Please don't give me the answer - I only want a hint. $$\lim_{x \to \pi}\frac{e^{\sin x} - 1}{x - \pi}$$ This is a "Problems Plus" question from Stewart's Early Transcendentals (specifically, chapter 3 question 15).

I have no idea how to solve this limit - I didn't even think it existed at first because the limit of the numerator is $-1$ and the limit of the denominator is $0$, but Wolfram Alpha goes against this logic in saying that the limit is $-1$.

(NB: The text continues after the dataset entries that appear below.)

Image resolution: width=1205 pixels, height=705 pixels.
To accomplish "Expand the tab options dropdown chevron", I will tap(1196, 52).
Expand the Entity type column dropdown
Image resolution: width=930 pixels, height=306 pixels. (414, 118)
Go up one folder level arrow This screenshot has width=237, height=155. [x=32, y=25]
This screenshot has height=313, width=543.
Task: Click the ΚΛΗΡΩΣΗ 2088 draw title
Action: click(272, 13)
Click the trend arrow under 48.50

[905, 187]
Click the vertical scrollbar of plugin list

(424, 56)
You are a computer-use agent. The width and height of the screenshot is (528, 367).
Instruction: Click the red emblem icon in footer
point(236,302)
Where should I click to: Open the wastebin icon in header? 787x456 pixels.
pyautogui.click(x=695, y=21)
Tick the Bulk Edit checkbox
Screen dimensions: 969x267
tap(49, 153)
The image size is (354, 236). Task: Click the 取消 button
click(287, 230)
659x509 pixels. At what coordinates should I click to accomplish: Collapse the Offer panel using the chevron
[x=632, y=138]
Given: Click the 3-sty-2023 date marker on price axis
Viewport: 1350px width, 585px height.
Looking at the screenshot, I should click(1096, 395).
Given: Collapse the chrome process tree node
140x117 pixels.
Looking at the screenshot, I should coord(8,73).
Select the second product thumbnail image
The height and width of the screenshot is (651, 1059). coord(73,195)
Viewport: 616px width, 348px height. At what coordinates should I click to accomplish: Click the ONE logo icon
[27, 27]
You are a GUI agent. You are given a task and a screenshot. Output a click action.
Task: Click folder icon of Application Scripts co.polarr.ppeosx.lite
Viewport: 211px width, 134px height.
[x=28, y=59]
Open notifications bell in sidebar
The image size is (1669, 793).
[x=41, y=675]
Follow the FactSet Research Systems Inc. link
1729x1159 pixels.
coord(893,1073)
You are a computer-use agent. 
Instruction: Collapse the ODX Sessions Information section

I've tried transforming this limit into the definition of a derivative for an easier time but have failed.

Any help is appreciated.

EDIT: This was in a section before L'Hoptial's Rule. However, I just realized the answer to the question - my apologies, I kind of forgot $e^0 = 1$ and not $0$.

1. 2019-11-14

$$\lim_{x\to\pi}\dfrac{e^{\sin(x)}-e^{\sin \pi}}{x-\pi}$$ Do you recognize the derivative's limit definition here? (The answer is $\cos \pi\times e^{\sin \pi}=-1$.)

2. 2019-11-14

Hint $$f'(a)=\lim_{x\to a} \frac{f(x)-f(a)}{x-a}$$

3. 2019-11-14

Use substitution $x-\pi=t$, then $t \to 0$. Then the limit becomes $$\lim_{t \to 0}\frac{e^{-\sin t}-1}{t}.$$ Now you may use series expansion and the fact $\frac{\sin t}{t} \to 1$ as $t \to 0$ to get to the actual limit.